# NC tree worker killed when knocked out of bucket.



## under_the_hill (Feb 27, 2017)

It's unclear whether the man was harnessed to the bucket or not.

Story as of 5:40pm on 2/27/2017:

"A Johnston County tree trimmer was killed when he was thrown from a bucket truck Monday morning.

Family members said Kenneth Earl Vick, 65, was working with his brother at a home at 402 Dixie Drive in Selma when a gust of wind caused the top of the tree he was cutting to crash into the lift truck, throwing him about 65 feet to the ground.

A rented machine also toppled to the ground during the incident, family members said.

Family members said Vick was the co-owner of Country Boy Tree Service and was well-known in Johnston, Wilson and Wayne counties.

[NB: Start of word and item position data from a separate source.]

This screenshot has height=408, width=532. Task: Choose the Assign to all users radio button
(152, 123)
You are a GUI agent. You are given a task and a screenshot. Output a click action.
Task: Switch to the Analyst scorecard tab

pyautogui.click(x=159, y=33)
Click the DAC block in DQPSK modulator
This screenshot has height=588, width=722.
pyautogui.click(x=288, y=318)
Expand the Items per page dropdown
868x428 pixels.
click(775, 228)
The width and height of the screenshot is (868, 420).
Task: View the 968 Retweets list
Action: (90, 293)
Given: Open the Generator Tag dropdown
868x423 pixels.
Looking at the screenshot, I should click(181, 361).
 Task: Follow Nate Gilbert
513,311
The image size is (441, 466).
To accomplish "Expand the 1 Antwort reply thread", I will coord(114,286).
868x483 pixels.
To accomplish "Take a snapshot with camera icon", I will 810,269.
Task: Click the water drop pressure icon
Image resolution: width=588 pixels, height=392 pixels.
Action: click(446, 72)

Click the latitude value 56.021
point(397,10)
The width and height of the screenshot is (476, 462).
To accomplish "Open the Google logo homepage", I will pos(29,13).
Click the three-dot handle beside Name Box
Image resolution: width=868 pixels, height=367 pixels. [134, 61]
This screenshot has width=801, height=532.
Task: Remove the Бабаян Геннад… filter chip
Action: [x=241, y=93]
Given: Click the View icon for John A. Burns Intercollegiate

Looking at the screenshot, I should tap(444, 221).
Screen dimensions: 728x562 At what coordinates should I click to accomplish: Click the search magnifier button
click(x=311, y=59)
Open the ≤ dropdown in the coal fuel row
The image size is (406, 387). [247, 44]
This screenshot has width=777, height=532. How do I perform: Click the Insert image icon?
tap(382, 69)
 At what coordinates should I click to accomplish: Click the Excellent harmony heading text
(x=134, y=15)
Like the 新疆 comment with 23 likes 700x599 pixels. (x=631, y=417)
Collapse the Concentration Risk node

He was also the co-owner of Kenly Appliances in Kenley.

Selma police and OSHA are investigating the death."

http://www.wral.com/johnston-county-tree-trimmer-killed-in-65-foot-fall-from-bucket-truck/16555669/


----------



## JTM (Mar 6, 2017)

That looks like a JLG articulating lift. I don't think it's something people should be trimming trees from.


----------



## JTM (Mar 6, 2017)

A JLG is not a "bucket truck".


----------



## arathol (Mar 7, 2017)

Those are ok as long as you are aware of the limitations. You can do a lot of smaller jobs in places where a bucket truck can't go. The news article seems to indicate that there was a bucket truck being used in addition to the lift although it is not shown in the picture.


----------



## JTM (Mar 7, 2017)

I wonder if it's the pine on the ground that upset the lift.


----------



## Del_ (Mar 7, 2017)

JTM said:


> I wonder if it's the pine on the ground that upset the lift.



I'm sure it is.


----------



## hanniedog (Mar 7, 2017)

What does the lift actually look like?


----------



## JTM (Mar 7, 2017)

From what I think I see in the picture it is a JLG articulating boom lift.


----------



## arathol (Mar 7, 2017)

hanniedog said:


> What does the lift actually look like?







You can rent them cheap at Home Depot, which is apparently what they did.


----------



## Cycledude (Mar 10, 2017)

Sad situation for sure.


----------



## grizz55chev (Mar 15, 2017)

under_the_hill said:


> It's unclear whether the man was harnessed to the bucket or not.
> 
> Story as of 5:40pm on 2/27/2017:
> 
> ...


Harness would not have saved him, most likely.


----------



## ropensaddle (Mar 15, 2017)

JTM said:


> That looks like a JLG articulating lift. I don't think it's something people should be trimming trees from.


I used them nothing wrong with using them unless power is close. The problem it appears is trying to take too much at once and do a climbing job with a lift. That jlg is 57' working height the tree obviously 90 foot. What that should mean to any well seasoned veteran is climb up piece it down until the lift can be utilized. Even bucket trucks can be flipped broken etc. when a large top is loaded on them(just sayin)


----------



## David luke (Feb 27, 2019)

Two Years Ago Today I Was There He Was My Grandpa He Didn't Wear A Harness I didnt either I If You Have Any Questions I'll Respond R.I.P KENNY VICK LOVE YOU


----------



## David luke (Feb 27, 2019)

Love You R.I.P KENNY VICK


----------



## Cycledude (Feb 27, 2019)

Sounds like in this case working in windy conditions was a big issue


----------



## David luke (Feb 27, 2019)

Yeah 


Cycledude said:


> Sounds like in this case working in windy conditions was a big issue


I Agree


----------



## Del_ (Feb 27, 2019)

David luke said:


> Two Years Ago Today I Was There He Was My Grandpa He Didn't Wear A Harness I didnt either I If You Have Any Questions I'll Respond R.I.P KENNY VICK LOVE YOU



So sorry for your loss.

Is that you in the photo with your grandfather?


----------



## David luke (Feb 27, 2019)

JTM said:


> I wonder if it's the pine on the ground that upset the lift.


 It Was It hit the bucket and It bent the metal


----------



## grizz55chev (Feb 27, 2019)

David luke said:


> Love You R.I.P KENNY VICK


My sincere condolences!


----------



## David luke (Feb 27, 2019)

Del_ said:


> So sorry for your loss.
> 
> Is that you in the photo with your grandfather?


Yes


----------



## Ryan'smilling (Feb 27, 2019)

Sorry for your loss. Hopefully others can learn something from this tragedy.


----------



## David luke (Feb 27, 2019)

Ryan'smilling said:


> Sorry for your loss. Hopefully others can learn something from this tragedy.


I Hope So Too


----------